Why is my Tm different from other tools?
Tm values vary between tools due to differences in NN parameter sets, salt correction models, and primer concentration conventions. Common sources of discrepancy include: Ct/4 vs Ct (1–2°C shift), different salt corrections (Owczarzy vs SantaLucia 1998 vs von Ahsen), and whether Mg²⁺ is included. To compare accurately, match all conditions: primer concentration, Na⁺, Mg²⁺, and method.
What annealing temperature should I use for PCR?
A common starting point is Tm − 5°C to Tm − 3°C for standard PCR and Tm − 3°C to Tm − 2°C for qPCR. Use the PCR/qPCR toggle in the results to switch between these recommendations. For primer pairs, use the lower Tm of the two primers as the basis for annealing temperature. Gradient PCR can help optimize empirically.
How do degenerate bases affect the Tm?
Each degenerate position creates multiple sequence variants in the primer pool.
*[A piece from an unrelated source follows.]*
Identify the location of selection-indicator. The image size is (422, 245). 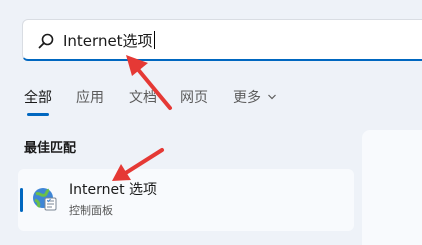
(22, 200).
This calculator computes the Tm of the lowest-Tm variant (worst case) and the highest-Tm variant to give a range. The annealing temperature recommendation is based on the minimum Tm to ensure all variants can bind. Enable Advanced Details to see the full range and variant count.
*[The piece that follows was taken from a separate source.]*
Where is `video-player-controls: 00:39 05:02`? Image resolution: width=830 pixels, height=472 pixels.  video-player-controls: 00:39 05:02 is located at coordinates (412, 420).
What is the Wallace rule (2+4 formula)?
The Wallace rule estimates Tm as 2°C × (A+T) + 4°C × (G+C). It is a rough approximation useful only for short oligonucleotides (14–20 nt) under standard salt conditions and does not account for sequence context, salt concentration, or primer concentration. The nearest-neighbor method is recommended for accurate Tm prediction.
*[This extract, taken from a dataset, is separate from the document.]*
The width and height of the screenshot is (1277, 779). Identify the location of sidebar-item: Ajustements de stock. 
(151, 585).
Why does this calculator use the primer concentration directly, not F+R combined?
In PCR, Tm describes the primer–target binding equilibrium — each primer anneals to its own target site independently. The Ct in the Tm equation refers to the concentration of the specific duplex being formed, so only that primer's concentration is used. Summing Forward + Reverse would only apply to primer–primer dimer calculations. See Calculation Method for details.
Does this calculator check for self-dimers or hairpins?
Yes. The calculator evaluates self-dimer and hairpin stability using ΔG°37 from nearest-neighbor thermodynamics and reports a risk level (Low / Moderate / High). The analysis scans for perfect contiguous complementary matches (≥ 3 bp) — internal mismatches, bulges, and internal loops are not scored in the current version. Cross-dimer (F↔R) analysis requires dual primer input and is planned for a future release.